TO DO
Retype the entire listing, keeping every word as it is.

┌────────

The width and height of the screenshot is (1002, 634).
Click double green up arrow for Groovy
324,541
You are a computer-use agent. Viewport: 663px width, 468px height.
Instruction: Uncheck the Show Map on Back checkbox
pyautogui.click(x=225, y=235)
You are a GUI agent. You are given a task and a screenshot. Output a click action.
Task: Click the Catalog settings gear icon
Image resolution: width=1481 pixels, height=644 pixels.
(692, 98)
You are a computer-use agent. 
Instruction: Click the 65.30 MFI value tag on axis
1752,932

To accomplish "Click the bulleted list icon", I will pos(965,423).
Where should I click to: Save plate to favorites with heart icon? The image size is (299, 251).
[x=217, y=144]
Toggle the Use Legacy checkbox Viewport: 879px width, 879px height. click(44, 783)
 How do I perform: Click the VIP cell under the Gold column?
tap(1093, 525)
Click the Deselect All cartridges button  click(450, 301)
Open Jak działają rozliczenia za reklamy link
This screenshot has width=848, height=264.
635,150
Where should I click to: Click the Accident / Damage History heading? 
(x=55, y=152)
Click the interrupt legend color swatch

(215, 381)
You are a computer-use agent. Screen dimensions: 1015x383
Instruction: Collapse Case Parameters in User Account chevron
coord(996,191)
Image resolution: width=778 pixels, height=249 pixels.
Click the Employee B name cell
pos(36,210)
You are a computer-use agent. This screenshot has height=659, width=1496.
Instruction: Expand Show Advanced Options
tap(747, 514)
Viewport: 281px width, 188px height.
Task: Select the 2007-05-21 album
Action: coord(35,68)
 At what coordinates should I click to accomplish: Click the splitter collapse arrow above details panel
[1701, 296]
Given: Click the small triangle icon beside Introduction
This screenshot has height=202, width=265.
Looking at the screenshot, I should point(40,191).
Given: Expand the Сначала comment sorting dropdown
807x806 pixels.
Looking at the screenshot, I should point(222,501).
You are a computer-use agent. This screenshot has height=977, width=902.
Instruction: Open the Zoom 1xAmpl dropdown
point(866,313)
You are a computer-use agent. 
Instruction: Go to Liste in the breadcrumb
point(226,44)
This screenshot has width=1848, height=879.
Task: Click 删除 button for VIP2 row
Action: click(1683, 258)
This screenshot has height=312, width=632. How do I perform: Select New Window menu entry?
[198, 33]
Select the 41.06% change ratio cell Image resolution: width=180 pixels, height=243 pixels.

└────────

OUTPUT BELOW
The width and height of the screenshot is (1002, 634).
Click double green up arrow for Groovy
324,541
You are a computer-use agent. Viewport: 663px width, 468px height.
Instruction: Uncheck the Show Map on Back checkbox
pyautogui.click(x=225, y=235)
You are a GUI agent. You are given a task and a screenshot. Output a click action.
Task: Click the Catalog settings gear icon
Image resolution: width=1481 pixels, height=644 pixels.
(692, 98)
You are a computer-use agent. 
Instruction: Click the 65.30 MFI value tag on axis
1752,932

To accomplish "Click the bulleted list icon", I will pos(965,423).
Where should I click to: Save plate to favorites with heart icon? The image size is (299, 251).
[x=217, y=144]
Toggle the Use Legacy checkbox Viewport: 879px width, 879px height. click(44, 783)
 How do I perform: Click the VIP cell under the Gold column?
tap(1093, 525)
Click the Deselect All cartridges button  click(450, 301)
Open Jak działają rozliczenia za reklamy link
This screenshot has width=848, height=264.
635,150
Where should I click to: Click the Accident / Damage History heading? 
(x=55, y=152)
Click the interrupt legend color swatch

(215, 381)
You are a computer-use agent. Screen dimensions: 1015x383
Instruction: Collapse Case Parameters in User Account chevron
coord(996,191)
Image resolution: width=778 pixels, height=249 pixels.
Click the Employee B name cell
pos(36,210)
You are a computer-use agent. This screenshot has height=659, width=1496.
Instruction: Expand Show Advanced Options
tap(747, 514)
Viewport: 281px width, 188px height.
Task: Select the 2007-05-21 album
Action: coord(35,68)
 At what coordinates should I click to accomplish: Click the splitter collapse arrow above details panel
[1701, 296]
Given: Click the small triangle icon beside Introduction
This screenshot has height=202, width=265.
Looking at the screenshot, I should point(40,191).
Given: Expand the Сначала comment sorting dropdown
807x806 pixels.
Looking at the screenshot, I should point(222,501).
You are a computer-use agent. This screenshot has height=977, width=902.
Instruction: Open the Zoom 1xAmpl dropdown
point(866,313)
You are a computer-use agent. 
Instruction: Go to Liste in the breadcrumb
point(226,44)
This screenshot has width=1848, height=879.
Task: Click 删除 button for VIP2 row
Action: click(1683, 258)
This screenshot has height=312, width=632. How do I perform: Select New Window menu entry?
[198, 33]
Select the 41.06% change ratio cell Image resolution: width=180 pixels, height=243 pixels.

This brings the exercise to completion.